Rewrite the rows below, changing every "input field" to "text box" and keeping everything else the same.

__Stored records__
_ _ _

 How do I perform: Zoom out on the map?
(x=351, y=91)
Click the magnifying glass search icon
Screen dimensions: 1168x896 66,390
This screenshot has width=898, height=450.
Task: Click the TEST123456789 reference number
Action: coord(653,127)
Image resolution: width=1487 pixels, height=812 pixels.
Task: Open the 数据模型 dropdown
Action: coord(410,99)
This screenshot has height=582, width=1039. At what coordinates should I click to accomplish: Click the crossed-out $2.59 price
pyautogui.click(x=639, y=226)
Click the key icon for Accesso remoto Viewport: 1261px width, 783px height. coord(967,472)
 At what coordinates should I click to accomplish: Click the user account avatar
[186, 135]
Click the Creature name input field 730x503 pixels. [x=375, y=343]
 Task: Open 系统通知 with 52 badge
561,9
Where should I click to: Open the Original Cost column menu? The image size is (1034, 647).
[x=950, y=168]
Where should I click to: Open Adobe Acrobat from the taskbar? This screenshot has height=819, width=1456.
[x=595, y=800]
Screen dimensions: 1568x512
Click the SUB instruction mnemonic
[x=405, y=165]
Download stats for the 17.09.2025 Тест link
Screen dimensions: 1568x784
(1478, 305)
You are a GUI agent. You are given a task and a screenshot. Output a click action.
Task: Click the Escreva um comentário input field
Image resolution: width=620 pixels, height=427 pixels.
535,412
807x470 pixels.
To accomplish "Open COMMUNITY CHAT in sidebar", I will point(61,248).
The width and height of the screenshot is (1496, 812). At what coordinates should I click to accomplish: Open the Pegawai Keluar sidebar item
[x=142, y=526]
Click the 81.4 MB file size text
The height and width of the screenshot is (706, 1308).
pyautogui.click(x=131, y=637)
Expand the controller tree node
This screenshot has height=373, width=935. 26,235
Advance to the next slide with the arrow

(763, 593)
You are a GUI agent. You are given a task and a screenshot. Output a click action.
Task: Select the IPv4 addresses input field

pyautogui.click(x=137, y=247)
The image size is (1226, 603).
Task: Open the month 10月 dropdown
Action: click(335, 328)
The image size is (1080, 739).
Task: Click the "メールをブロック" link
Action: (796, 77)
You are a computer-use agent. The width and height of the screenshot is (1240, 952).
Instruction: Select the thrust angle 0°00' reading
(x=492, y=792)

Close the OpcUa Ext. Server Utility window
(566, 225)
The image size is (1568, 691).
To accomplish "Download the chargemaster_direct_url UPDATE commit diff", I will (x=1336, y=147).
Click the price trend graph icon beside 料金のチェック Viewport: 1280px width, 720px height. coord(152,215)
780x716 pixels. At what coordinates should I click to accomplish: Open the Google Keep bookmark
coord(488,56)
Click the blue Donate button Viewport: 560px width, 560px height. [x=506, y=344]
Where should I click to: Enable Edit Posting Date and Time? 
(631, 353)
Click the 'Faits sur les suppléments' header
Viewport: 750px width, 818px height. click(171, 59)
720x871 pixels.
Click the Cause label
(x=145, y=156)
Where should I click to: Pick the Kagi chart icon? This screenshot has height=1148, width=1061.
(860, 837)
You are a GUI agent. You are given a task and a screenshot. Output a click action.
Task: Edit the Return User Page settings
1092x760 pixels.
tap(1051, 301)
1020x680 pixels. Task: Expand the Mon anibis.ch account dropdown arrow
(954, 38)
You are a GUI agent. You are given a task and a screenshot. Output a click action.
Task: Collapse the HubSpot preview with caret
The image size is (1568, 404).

_ _ _

__Answer to the task__
 How do I perform: Zoom out on the map?
(x=351, y=91)
Click the magnifying glass search icon
Screen dimensions: 1168x896 66,390
This screenshot has width=898, height=450.
Task: Click the TEST123456789 reference number
Action: coord(653,127)
Image resolution: width=1487 pixels, height=812 pixels.
Task: Open the 数据模型 dropdown
Action: coord(410,99)
This screenshot has height=582, width=1039. At what coordinates should I click to accomplish: Click the crossed-out $2.59 price
pyautogui.click(x=639, y=226)
Click the key icon for Accesso remoto Viewport: 1261px width, 783px height. coord(967,472)
 At what coordinates should I click to accomplish: Click the user account avatar
[186, 135]
Click the Creature name text box 730x503 pixels. [x=375, y=343]
 Task: Open 系统通知 with 52 badge
561,9
Where should I click to: Open the Original Cost column menu? The image size is (1034, 647).
[x=950, y=168]
Where should I click to: Open Adobe Acrobat from the taskbar? This screenshot has height=819, width=1456.
[x=595, y=800]
Screen dimensions: 1568x512
Click the SUB instruction mnemonic
[x=405, y=165]
Download stats for the 17.09.2025 Тест link
Screen dimensions: 1568x784
(1478, 305)
You are a GUI agent. You are given a task and a screenshot. Output a click action.
Task: Click the Escreva um comentário text box
Image resolution: width=620 pixels, height=427 pixels.
535,412
807x470 pixels.
To accomplish "Open COMMUNITY CHAT in sidebar", I will point(61,248).
The width and height of the screenshot is (1496, 812). At what coordinates should I click to accomplish: Open the Pegawai Keluar sidebar item
[x=142, y=526]
Click the 81.4 MB file size text
The height and width of the screenshot is (706, 1308).
pyautogui.click(x=131, y=637)
Expand the controller tree node
This screenshot has height=373, width=935. 26,235
Advance to the next slide with the arrow

(763, 593)
You are a GUI agent. You are given a task and a screenshot. Output a click action.
Task: Select the IPv4 addresses text box

pyautogui.click(x=137, y=247)
The image size is (1226, 603).
Task: Open the month 10月 dropdown
Action: click(335, 328)
The image size is (1080, 739).
Task: Click the "メールをブロック" link
Action: (796, 77)
You are a computer-use agent. The width and height of the screenshot is (1240, 952).
Instruction: Select the thrust angle 0°00' reading
(x=492, y=792)

Close the OpcUa Ext. Server Utility window
(566, 225)
The image size is (1568, 691).
To accomplish "Download the chargemaster_direct_url UPDATE commit diff", I will (x=1336, y=147).
Click the price trend graph icon beside 料金のチェック Viewport: 1280px width, 720px height. coord(152,215)
780x716 pixels. At what coordinates should I click to accomplish: Open the Google Keep bookmark
coord(488,56)
Click the blue Donate button Viewport: 560px width, 560px height. [x=506, y=344]
Where should I click to: Enable Edit Posting Date and Time? 
(631, 353)
Click the 'Faits sur les suppléments' header
Viewport: 750px width, 818px height. click(171, 59)
720x871 pixels.
Click the Cause label
(x=145, y=156)
Where should I click to: Pick the Kagi chart icon? This screenshot has height=1148, width=1061.
(860, 837)
You are a GUI agent. You are given a task and a screenshot. Output a click action.
Task: Edit the Return User Page settings
1092x760 pixels.
tap(1051, 301)
1020x680 pixels. Task: Expand the Mon anibis.ch account dropdown arrow
(954, 38)
You are a GUI agent. You are given a task and a screenshot. Output a click action.
Task: Collapse the HubSpot preview with caret
The image size is (1568, 404).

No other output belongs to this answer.